We analyze results from a set of continental-scale regional climate simulations using the Weather Research and Forecasting model at 4-km grid spacing with a domain across most of North America. These simulations cover a period extending from October 2000 through December 2013. The analysis focuses on a domain encompassing Arizona and the surrounding region for June through September so as to focus on the monsoonal period. To consider how the NAM and associated MCSs may vary with climate, we analyze an additional pseudo-global warming (PGW) run in which a fixed mean warming perturbation derived from climate models is applied to the boundary conditions.
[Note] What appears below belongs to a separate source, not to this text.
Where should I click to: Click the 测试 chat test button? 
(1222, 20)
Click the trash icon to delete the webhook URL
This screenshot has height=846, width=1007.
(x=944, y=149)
Model performance over the NAM region is validated against station observations and gridded observational datasets. Days are classified based on a monsoonal gulf surge index to analyze how orographic precipitation and accompanying MCSs interact with low-level moisture transport induced by the NAM and how this may change under climate warming. Environmental attributes like CAPE and precipitable water are analyzed for surge and non-surge days between the two climate states. Mesoscale orographic circulations are investigated for interactions with NAM induced synoptic-scale circulations.